Photographing Protest: David Hoffman and Lívia Bonadio
An introduction by David Hoffman:
Protest photography is much more than extreme street photography. Coverage of protest forms our social memory, it creates a permanent record for history, spreading the ideas behind the protest and fertilising social change.
There’s something very Zen about protest photography. Caught on the fly, seen and recorded in a fraction of a second, protest photographs are truths. Not an explanation of the truth. Not a commentary or an analysis. These images are about as unmediated as a record can be.
Public protest is so potent a force that the state puts massive resources into subverting and undermining it. Undercover cops act as agent provocateurs as well as spies. Riot trained police provoke protesters so that the intelligence gathering teams can film and photograph them to add to the police databases. Police tactics are often designed to smear the causes rather than to keep the peace.
Key Pieces of Advice – David Hoffman
- Dress quietly, don’t wear badges or slogans. Maintain a polite and co-operative demeanour, especially when badly treated. The police will try to provoke in order to arrest.

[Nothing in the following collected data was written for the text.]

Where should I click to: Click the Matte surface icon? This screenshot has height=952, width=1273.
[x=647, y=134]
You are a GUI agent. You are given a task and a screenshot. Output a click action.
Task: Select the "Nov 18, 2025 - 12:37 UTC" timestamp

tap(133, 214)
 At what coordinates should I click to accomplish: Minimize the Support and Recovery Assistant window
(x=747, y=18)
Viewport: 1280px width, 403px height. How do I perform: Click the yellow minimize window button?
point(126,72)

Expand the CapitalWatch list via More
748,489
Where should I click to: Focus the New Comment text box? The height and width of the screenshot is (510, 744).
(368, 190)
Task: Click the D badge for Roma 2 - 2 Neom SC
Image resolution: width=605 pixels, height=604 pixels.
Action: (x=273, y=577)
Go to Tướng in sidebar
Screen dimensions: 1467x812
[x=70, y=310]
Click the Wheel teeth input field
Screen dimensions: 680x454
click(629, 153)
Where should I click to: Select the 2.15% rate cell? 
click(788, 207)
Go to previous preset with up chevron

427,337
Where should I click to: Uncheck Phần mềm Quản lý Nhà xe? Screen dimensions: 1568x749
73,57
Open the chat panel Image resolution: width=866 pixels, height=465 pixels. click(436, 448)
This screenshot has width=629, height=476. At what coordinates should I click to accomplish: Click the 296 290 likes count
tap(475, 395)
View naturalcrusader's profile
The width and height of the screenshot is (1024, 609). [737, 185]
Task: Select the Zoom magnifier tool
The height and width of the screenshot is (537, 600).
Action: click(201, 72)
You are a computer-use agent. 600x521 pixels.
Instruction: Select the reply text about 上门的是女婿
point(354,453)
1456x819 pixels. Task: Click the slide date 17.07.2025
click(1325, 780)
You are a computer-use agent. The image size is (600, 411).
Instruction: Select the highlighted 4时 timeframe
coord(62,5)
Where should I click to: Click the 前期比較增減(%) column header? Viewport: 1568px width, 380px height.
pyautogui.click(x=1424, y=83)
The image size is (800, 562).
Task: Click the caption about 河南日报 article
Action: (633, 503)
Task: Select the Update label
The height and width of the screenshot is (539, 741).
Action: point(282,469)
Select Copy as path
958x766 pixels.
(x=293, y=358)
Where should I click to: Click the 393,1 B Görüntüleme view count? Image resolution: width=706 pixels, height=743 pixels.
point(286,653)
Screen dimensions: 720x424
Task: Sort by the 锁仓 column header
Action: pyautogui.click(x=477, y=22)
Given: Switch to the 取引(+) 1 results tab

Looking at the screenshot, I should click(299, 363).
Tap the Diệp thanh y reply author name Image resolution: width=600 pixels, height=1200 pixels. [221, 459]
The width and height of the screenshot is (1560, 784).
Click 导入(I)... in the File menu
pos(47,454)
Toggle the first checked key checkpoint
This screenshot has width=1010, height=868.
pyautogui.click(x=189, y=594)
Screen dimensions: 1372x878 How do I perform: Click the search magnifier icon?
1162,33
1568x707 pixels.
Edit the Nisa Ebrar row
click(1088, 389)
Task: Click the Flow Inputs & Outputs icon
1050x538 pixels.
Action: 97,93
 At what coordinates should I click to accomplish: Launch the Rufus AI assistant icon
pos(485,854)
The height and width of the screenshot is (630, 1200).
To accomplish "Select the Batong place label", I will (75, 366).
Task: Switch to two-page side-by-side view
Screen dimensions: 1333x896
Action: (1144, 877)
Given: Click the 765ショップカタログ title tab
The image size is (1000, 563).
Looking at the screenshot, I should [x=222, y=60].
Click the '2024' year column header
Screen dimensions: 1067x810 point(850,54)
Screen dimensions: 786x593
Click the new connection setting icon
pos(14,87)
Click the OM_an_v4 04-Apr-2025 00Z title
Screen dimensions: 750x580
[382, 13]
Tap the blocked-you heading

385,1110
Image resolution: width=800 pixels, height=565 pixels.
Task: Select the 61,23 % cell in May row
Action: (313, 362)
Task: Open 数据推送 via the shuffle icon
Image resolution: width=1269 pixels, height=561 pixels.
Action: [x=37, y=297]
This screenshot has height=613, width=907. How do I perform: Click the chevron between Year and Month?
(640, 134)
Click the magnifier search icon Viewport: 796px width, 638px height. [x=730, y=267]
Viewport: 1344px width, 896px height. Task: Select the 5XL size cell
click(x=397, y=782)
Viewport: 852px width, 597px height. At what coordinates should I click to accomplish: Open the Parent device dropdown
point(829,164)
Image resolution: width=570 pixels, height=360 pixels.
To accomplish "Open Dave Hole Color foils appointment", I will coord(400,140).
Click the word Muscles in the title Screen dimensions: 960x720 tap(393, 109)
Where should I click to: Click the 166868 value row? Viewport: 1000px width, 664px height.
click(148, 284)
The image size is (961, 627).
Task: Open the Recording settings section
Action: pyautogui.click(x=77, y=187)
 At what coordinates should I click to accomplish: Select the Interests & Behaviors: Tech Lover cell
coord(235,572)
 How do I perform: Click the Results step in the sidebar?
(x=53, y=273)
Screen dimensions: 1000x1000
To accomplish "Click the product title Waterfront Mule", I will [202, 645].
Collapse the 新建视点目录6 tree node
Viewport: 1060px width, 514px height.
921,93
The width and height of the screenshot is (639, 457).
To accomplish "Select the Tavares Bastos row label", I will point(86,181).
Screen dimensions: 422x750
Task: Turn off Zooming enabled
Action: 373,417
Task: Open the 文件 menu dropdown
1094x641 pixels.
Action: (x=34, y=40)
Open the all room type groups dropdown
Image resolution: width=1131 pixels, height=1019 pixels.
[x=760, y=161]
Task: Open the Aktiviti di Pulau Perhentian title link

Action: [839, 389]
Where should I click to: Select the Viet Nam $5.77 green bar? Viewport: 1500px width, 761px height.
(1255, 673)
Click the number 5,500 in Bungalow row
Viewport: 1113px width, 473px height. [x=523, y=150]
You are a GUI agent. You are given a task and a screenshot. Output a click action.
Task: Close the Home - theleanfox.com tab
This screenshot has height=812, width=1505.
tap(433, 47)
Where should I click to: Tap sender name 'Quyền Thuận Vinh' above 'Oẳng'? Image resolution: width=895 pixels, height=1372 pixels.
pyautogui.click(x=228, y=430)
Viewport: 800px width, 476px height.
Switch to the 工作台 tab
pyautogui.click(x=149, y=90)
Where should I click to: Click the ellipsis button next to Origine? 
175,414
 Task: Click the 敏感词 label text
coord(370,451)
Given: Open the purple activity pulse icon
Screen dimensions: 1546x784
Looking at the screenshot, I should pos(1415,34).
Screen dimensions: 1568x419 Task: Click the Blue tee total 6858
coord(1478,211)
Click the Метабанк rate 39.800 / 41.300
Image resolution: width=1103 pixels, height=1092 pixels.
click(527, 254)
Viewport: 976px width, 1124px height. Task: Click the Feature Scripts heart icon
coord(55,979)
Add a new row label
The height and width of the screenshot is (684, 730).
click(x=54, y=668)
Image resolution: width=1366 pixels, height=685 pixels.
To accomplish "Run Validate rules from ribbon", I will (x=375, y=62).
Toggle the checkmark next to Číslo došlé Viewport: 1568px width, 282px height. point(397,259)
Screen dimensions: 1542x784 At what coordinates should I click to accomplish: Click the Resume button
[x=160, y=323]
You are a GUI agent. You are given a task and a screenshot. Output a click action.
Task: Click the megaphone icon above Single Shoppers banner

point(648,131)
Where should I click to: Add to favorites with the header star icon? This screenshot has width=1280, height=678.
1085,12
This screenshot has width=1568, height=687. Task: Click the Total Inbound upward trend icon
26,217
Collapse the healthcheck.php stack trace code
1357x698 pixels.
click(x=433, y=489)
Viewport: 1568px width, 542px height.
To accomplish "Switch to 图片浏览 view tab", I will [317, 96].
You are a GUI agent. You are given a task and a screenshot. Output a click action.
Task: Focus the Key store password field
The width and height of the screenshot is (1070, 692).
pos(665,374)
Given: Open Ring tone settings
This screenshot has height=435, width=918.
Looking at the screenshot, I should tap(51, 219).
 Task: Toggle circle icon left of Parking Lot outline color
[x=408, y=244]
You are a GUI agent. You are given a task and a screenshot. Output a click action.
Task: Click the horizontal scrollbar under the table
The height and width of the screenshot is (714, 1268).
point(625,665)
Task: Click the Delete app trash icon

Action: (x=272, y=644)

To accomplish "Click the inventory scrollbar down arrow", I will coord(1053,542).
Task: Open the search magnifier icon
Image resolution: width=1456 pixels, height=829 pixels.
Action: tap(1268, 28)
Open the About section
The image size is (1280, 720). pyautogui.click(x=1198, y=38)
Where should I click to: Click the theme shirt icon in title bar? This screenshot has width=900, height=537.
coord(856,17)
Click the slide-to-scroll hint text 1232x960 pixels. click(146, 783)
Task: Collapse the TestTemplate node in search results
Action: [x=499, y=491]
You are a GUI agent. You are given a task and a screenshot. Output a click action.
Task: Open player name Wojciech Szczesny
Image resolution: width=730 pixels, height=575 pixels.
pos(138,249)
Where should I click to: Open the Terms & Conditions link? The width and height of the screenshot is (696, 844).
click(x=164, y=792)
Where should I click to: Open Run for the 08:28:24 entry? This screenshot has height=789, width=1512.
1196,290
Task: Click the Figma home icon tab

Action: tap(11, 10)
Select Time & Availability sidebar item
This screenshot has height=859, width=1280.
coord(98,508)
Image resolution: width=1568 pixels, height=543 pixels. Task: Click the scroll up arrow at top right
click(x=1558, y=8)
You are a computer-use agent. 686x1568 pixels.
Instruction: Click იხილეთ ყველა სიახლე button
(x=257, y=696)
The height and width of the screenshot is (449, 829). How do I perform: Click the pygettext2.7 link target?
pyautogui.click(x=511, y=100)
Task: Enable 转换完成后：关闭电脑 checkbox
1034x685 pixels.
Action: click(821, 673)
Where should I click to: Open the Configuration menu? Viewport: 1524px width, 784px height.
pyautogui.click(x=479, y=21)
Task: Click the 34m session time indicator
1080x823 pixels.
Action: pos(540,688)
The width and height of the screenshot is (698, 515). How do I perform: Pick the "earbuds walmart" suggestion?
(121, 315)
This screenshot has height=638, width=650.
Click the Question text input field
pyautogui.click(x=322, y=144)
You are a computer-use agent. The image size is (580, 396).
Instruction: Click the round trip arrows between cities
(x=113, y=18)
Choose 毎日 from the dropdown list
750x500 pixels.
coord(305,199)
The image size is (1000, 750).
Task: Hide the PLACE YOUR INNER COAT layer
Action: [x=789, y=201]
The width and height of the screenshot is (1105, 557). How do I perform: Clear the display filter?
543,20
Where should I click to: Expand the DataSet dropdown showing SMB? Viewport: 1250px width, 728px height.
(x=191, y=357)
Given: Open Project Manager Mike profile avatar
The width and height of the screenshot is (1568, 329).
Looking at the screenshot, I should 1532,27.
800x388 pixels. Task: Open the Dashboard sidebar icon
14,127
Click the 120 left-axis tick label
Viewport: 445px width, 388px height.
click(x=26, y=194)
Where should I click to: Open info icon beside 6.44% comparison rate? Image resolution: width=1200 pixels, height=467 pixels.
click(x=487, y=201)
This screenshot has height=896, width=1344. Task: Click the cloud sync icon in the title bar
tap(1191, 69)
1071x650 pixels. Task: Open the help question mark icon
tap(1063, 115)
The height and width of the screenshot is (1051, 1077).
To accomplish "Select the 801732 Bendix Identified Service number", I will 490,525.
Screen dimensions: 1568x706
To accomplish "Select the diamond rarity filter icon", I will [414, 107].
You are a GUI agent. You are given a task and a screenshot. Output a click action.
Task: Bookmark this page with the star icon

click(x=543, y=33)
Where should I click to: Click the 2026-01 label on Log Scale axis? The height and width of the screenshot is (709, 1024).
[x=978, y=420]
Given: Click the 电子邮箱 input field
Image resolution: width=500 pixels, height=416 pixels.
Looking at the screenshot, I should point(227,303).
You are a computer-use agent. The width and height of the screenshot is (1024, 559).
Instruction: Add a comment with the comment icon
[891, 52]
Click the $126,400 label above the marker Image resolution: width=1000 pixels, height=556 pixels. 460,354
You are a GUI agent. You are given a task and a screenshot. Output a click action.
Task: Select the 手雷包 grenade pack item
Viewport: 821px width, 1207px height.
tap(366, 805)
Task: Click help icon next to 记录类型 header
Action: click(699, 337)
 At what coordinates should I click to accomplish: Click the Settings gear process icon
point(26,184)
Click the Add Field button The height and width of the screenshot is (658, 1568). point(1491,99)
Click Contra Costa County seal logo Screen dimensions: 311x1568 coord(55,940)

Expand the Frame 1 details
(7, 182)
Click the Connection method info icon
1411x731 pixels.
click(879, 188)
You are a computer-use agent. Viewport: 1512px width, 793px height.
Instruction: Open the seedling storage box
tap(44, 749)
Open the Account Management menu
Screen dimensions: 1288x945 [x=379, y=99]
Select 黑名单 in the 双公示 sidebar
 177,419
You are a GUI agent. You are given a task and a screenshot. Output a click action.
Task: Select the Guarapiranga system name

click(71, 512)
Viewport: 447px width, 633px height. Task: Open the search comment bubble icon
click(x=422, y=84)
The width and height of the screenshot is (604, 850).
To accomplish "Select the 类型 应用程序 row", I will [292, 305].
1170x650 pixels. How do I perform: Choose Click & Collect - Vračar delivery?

- Remain clearly separate from participants and from police.
- Look after your kit. The most important item is your body. Take a helmet, good boots, shinpads, water, cereal bars and barley sugar. Wear cotton. Synthetics will melt and stick to your skin if burned.
- Know the area or at least have a copy of a local map. Try to always have at least two ways to get out.
- Study police tactics, understand how they move crowds and form kettles. Get to know the rank badges.
- When things get rough, your fellow photographers are your protection. Stay in sight of them and watch out for each other.
- Carry a small, amateur looking camera. If it really kicks off put your pro gear away, or better get it out of the area. Don’t use flash.
- Learn basic first aid, carry a small kit.
- Join a professional organization such as EPUK or NUJ
Key Pieces of Advice – Livia Bonadio
- Aesthetics: Dramatic images make the front page. Capture the one image that summarises that particular protest; images are not as interesting if they could have been taken at any protest.
- Speed: Online journalism is extremely fast-paced; therefore send images as soon as possible, before anyone else.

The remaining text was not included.